*EXERCISE BRIEF*
Beneath this task are records; print exactly the stretch of them from the line with "[Donald Ross Polo Sport - 122 Baby" through the line with "Donald Ross Polo Sport - 120 Micro Hawaiian Jersey (92, 812)", both ends included.

[Extracted records]
#####

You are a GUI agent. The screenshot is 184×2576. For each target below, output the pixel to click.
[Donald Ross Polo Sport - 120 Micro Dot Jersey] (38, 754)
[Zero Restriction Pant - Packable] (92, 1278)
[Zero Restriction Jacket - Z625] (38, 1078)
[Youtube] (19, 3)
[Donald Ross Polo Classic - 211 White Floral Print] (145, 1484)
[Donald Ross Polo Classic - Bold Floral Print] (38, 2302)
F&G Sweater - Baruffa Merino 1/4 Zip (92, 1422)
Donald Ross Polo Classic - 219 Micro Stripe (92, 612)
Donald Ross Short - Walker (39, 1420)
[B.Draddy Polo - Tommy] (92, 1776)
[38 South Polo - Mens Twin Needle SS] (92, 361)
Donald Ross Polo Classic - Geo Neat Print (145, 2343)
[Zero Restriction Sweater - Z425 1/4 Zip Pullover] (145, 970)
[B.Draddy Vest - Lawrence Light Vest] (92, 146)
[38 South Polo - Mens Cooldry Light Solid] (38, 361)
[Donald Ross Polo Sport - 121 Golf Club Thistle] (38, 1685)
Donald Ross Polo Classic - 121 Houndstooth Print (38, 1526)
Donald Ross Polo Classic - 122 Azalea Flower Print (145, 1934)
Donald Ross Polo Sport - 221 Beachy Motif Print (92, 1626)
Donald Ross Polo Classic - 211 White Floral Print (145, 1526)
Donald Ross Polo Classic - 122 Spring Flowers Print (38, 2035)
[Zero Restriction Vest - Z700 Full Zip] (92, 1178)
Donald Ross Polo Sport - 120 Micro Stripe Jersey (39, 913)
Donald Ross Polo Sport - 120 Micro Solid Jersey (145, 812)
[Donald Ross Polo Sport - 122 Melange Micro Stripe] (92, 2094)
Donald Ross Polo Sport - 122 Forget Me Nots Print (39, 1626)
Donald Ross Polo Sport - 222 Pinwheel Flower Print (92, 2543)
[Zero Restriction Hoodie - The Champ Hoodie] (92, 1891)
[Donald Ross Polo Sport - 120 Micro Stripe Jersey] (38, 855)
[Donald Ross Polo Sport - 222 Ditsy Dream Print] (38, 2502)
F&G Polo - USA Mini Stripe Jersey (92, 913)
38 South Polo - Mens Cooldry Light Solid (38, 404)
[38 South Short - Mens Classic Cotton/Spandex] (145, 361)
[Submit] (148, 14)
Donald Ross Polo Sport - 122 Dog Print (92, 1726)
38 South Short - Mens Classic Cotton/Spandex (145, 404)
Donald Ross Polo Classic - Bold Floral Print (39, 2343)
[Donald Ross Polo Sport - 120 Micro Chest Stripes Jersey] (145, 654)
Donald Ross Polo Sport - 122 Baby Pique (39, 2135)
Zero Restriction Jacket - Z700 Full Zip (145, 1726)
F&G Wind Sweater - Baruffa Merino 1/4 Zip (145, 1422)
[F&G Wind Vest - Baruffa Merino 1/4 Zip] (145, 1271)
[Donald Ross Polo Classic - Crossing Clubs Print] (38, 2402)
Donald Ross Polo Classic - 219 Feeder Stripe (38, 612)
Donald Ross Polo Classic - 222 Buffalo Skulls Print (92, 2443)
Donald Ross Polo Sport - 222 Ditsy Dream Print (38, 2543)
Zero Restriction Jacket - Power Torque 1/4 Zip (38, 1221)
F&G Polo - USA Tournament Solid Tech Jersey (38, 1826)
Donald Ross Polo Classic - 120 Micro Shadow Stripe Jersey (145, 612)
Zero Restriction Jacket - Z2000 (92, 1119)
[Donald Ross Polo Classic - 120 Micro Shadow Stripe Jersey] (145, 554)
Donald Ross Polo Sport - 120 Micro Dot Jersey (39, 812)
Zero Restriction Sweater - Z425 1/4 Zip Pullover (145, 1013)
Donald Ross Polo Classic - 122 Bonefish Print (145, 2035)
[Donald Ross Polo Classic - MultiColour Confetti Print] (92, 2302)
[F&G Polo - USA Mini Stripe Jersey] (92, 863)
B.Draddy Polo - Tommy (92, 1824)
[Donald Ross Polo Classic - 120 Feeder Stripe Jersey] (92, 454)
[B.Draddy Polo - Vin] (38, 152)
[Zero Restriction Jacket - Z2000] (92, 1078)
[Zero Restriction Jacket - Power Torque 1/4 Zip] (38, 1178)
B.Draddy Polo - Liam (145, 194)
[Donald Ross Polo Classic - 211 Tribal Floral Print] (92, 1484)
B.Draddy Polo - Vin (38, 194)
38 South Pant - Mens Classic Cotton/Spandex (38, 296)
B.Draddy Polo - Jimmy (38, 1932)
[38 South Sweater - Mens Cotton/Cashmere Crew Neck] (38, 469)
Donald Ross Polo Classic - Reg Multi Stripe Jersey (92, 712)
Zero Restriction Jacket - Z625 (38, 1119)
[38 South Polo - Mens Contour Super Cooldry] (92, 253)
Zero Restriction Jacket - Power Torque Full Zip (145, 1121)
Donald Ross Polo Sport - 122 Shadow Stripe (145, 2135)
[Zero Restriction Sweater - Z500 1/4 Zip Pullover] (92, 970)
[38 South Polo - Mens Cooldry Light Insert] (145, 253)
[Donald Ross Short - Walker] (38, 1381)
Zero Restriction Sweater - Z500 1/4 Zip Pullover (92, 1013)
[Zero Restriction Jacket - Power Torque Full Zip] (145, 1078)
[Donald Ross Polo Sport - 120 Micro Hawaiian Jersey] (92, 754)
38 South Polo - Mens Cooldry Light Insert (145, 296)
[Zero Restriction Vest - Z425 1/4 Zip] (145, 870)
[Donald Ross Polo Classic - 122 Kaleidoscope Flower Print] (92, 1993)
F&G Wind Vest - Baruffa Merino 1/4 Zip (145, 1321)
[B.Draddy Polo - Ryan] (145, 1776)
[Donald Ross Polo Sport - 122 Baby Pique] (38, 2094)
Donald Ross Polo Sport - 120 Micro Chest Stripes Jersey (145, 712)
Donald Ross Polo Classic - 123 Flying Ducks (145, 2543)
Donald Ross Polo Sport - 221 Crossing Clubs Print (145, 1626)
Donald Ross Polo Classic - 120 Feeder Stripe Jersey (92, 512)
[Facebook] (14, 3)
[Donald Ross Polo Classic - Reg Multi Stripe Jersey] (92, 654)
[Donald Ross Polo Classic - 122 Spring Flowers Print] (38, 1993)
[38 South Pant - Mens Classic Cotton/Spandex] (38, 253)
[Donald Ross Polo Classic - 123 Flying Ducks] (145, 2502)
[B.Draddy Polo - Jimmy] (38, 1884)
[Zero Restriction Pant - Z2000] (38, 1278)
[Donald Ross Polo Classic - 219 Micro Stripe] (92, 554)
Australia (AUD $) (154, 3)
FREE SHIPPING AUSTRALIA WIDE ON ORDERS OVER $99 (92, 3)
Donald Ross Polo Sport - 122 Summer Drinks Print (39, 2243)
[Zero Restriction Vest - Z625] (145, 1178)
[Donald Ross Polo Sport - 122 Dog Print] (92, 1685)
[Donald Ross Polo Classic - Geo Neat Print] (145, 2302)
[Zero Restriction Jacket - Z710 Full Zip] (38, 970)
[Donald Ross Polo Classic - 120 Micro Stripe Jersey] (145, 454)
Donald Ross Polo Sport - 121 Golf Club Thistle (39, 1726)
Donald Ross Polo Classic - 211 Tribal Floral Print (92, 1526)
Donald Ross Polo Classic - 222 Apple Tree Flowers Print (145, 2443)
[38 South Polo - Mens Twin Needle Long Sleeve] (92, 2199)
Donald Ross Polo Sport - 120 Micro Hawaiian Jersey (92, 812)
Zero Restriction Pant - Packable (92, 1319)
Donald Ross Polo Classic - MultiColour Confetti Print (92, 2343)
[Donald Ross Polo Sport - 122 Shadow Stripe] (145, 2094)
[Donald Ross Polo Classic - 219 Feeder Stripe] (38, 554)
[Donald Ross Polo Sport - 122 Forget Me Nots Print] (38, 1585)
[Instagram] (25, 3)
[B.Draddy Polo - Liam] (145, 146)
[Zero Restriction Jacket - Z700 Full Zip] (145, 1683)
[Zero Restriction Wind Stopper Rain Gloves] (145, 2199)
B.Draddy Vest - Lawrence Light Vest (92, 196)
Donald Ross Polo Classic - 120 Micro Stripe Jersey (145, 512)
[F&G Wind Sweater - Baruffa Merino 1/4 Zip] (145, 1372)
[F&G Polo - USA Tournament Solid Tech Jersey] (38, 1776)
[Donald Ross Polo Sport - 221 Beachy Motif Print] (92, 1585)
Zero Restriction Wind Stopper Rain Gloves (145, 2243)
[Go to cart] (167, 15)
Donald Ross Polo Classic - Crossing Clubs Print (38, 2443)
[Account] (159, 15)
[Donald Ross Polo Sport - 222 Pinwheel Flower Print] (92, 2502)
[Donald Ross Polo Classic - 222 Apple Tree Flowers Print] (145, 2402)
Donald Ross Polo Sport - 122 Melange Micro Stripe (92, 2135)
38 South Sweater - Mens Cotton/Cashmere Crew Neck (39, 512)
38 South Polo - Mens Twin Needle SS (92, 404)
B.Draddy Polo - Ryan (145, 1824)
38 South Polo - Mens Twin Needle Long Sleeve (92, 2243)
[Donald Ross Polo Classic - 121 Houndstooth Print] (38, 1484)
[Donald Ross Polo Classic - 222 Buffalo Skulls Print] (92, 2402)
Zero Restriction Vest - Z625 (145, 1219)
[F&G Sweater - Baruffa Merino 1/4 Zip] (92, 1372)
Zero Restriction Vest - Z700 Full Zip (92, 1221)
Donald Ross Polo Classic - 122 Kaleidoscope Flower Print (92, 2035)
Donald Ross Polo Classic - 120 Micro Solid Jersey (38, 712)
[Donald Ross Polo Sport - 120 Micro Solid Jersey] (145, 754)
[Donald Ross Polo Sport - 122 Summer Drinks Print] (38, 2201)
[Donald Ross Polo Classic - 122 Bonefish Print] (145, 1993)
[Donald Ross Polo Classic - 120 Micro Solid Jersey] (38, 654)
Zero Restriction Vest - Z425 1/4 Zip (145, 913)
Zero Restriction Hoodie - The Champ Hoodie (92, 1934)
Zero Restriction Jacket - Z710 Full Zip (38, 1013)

#####

*EXERCISE RESULT*
[Donald Ross Polo Sport - 122 Baby Pique] (38, 2094)
Donald Ross Polo Sport - 120 Micro Chest Stripes Jersey (145, 712)
Donald Ross Polo Classic - 123 Flying Ducks (145, 2543)
Donald Ross Polo Sport - 221 Crossing Clubs Print (145, 1626)
Donald Ross Polo Classic - 120 Feeder Stripe Jersey (92, 512)
[Facebook] (14, 3)
[Donald Ross Polo Classic - Reg Multi Stripe Jersey] (92, 654)
[Donald Ross Polo Classic - 122 Spring Flowers Print] (38, 1993)
[38 South Pant - Mens Classic Cotton/Spandex] (38, 253)
[Donald Ross Polo Classic - 123 Flying Ducks] (145, 2502)
[B.Draddy Polo - Jimmy] (38, 1884)
[Zero Restriction Pant - Z2000] (38, 1278)
[Donald Ross Polo Classic - 219 Micro Stripe] (92, 554)
Australia (AUD $) (154, 3)
FREE SHIPPING AUSTRALIA WIDE ON ORDERS OVER $99 (92, 3)
Donald Ross Polo Sport - 122 Summer Drinks Print (39, 2243)
[Zero Restriction Vest - Z625] (145, 1178)
[Donald Ross Polo Sport - 122 Dog Print] (92, 1685)
[Donald Ross Polo Classic - Geo Neat Print] (145, 2302)
[Zero Restriction Jacket - Z710 Full Zip] (38, 970)
[Donald Ross Polo Classic - 120 Micro Stripe Jersey] (145, 454)
Donald Ross Polo Sport - 121 Golf Club Thistle (39, 1726)
Donald Ross Polo Classic - 211 Tribal Floral Print (92, 1526)
Donald Ross Polo Classic - 222 Apple Tree Flowers Print (145, 2443)
[38 South Polo - Mens Twin Needle Long Sleeve] (92, 2199)
Donald Ross Polo Sport - 120 Micro Hawaiian Jersey (92, 812)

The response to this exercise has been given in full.